§ Required work
Edit the listing below so that every "screenshot" becomes "capture", leaving all other text unchanged.

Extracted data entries
** start **
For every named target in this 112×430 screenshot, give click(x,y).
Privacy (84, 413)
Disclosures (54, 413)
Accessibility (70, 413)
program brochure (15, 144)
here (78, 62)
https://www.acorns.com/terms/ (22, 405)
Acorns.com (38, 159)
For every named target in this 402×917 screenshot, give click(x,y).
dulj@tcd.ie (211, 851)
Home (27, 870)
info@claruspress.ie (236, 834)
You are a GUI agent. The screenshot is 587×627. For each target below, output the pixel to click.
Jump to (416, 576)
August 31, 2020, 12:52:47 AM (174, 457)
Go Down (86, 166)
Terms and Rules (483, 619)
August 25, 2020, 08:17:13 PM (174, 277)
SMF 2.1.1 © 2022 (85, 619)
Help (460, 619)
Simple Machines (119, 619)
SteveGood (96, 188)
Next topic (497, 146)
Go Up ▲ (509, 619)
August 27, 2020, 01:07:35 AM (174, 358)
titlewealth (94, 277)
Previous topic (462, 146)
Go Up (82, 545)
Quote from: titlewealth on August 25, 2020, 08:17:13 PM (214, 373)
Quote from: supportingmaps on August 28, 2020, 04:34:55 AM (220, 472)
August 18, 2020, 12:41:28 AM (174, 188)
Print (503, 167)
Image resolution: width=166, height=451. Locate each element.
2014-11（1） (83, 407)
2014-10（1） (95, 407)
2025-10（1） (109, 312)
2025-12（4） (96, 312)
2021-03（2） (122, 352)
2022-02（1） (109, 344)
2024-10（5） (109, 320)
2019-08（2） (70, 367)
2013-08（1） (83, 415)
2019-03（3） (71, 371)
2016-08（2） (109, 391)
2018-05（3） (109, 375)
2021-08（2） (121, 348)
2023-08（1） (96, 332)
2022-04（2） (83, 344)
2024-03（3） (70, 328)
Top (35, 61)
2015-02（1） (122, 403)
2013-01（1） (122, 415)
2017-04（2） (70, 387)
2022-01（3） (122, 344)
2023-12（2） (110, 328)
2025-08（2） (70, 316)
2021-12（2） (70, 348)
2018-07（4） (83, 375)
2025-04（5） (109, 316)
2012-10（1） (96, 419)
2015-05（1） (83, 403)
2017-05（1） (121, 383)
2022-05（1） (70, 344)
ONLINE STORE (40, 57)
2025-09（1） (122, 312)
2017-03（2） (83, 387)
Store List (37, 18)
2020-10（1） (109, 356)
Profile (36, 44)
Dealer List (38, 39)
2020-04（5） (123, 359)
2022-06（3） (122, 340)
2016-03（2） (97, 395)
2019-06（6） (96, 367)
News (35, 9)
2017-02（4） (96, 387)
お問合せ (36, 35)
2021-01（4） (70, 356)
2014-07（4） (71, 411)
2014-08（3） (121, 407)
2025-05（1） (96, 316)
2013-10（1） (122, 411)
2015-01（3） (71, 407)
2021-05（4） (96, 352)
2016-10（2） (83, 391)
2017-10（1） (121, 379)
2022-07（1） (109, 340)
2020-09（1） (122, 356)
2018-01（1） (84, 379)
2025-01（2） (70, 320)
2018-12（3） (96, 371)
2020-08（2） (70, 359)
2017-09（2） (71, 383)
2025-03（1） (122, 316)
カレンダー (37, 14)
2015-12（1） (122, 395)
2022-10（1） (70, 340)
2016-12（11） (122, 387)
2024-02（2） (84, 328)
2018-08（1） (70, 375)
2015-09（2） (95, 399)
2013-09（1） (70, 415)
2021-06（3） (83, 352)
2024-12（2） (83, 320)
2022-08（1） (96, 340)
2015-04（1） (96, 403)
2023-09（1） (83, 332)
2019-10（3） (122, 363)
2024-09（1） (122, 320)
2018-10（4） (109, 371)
** end **
§ The solution
For every named target in this 112×430 capture, give click(x,y).
Privacy (84, 413)
Disclosures (54, 413)
Accessibility (70, 413)
program brochure (15, 144)
here (78, 62)
https://www.acorns.com/terms/ (22, 405)
Acorns.com (38, 159)
For every named target in this 402×917 capture, give click(x,y).
dulj@tcd.ie (211, 851)
Home (27, 870)
info@claruspress.ie (236, 834)
You are a GUI agent. The capture is 587×627. For each target below, output the pixel to click.
Jump to (416, 576)
August 31, 2020, 12:52:47 AM (174, 457)
Go Down (86, 166)
Terms and Rules (483, 619)
August 25, 2020, 08:17:13 PM (174, 277)
SMF 2.1.1 © 2022 (85, 619)
Help (460, 619)
Simple Machines (119, 619)
SteveGood (96, 188)
Next topic (497, 146)
Go Up ▲ (509, 619)
August 27, 2020, 01:07:35 AM (174, 358)
titlewealth (94, 277)
Previous topic (462, 146)
Go Up (82, 545)
Quote from: titlewealth on August 25, 2020, 08:17:13 PM (214, 373)
Quote from: supportingmaps on August 28, 2020, 04:34:55 AM (220, 472)
August 18, 2020, 12:41:28 AM (174, 188)
Print (503, 167)
Image resolution: width=166, height=451. Locate each element.
2014-11（1） (83, 407)
2014-10（1） (95, 407)
2025-10（1） (109, 312)
2025-12（4） (96, 312)
2021-03（2） (122, 352)
2022-02（1） (109, 344)
2024-10（5） (109, 320)
2019-08（2） (70, 367)
2013-08（1） (83, 415)
2019-03（3） (71, 371)
2016-08（2） (109, 391)
2018-05（3） (109, 375)
2021-08（2） (121, 348)
2023-08（1） (96, 332)
2022-04（2） (83, 344)
2024-03（3） (70, 328)
Top (35, 61)
2015-02（1） (122, 403)
2013-01（1） (122, 415)
2017-04（2） (70, 387)
2022-01（3） (122, 344)
2023-12（2） (110, 328)
2025-08（2） (70, 316)
2021-12（2） (70, 348)
2018-07（4） (83, 375)
2025-04（5） (109, 316)
2012-10（1） (96, 419)
2015-05（1） (83, 403)
2017-05（1） (121, 383)
2022-05（1） (70, 344)
ONLINE STORE (40, 57)
2025-09（1） (122, 312)
2017-03（2） (83, 387)
Store List (37, 18)
2020-10（1） (109, 356)
Profile (36, 44)
Dealer List (38, 39)
2020-04（5） (123, 359)
2022-06（3） (122, 340)
2016-03（2） (97, 395)
2019-06（6） (96, 367)
News (35, 9)
2017-02（4） (96, 387)
お問合せ (36, 35)
2021-01（4） (70, 356)
2014-07（4） (71, 411)
2014-08（3） (121, 407)
2025-05（1） (96, 316)
2013-10（1） (122, 411)
2015-01（3） (71, 407)
2021-05（4） (96, 352)
2016-10（2） (83, 391)
2017-10（1） (121, 379)
2022-07（1） (109, 340)
2020-09（1） (122, 356)
2018-01（1） (84, 379)
2025-01（2） (70, 320)
2018-12（3） (96, 371)
2020-08（2） (70, 359)
2017-09（2） (71, 383)
2025-03（1） (122, 316)
カレンダー (37, 14)
2015-12（1） (122, 395)
2022-10（1） (70, 340)
2016-12（11） (122, 387)
2024-02（2） (84, 328)
2018-08（1） (70, 375)
2015-09（2） (95, 399)
2013-09（1） (70, 415)
2021-06（3） (83, 352)
2024-12（2） (83, 320)
2022-08（1） (96, 340)
2015-04（1） (96, 403)
2023-09（1） (83, 332)
2019-10（3） (122, 363)
2024-09（1） (122, 320)
2018-10（4） (109, 371)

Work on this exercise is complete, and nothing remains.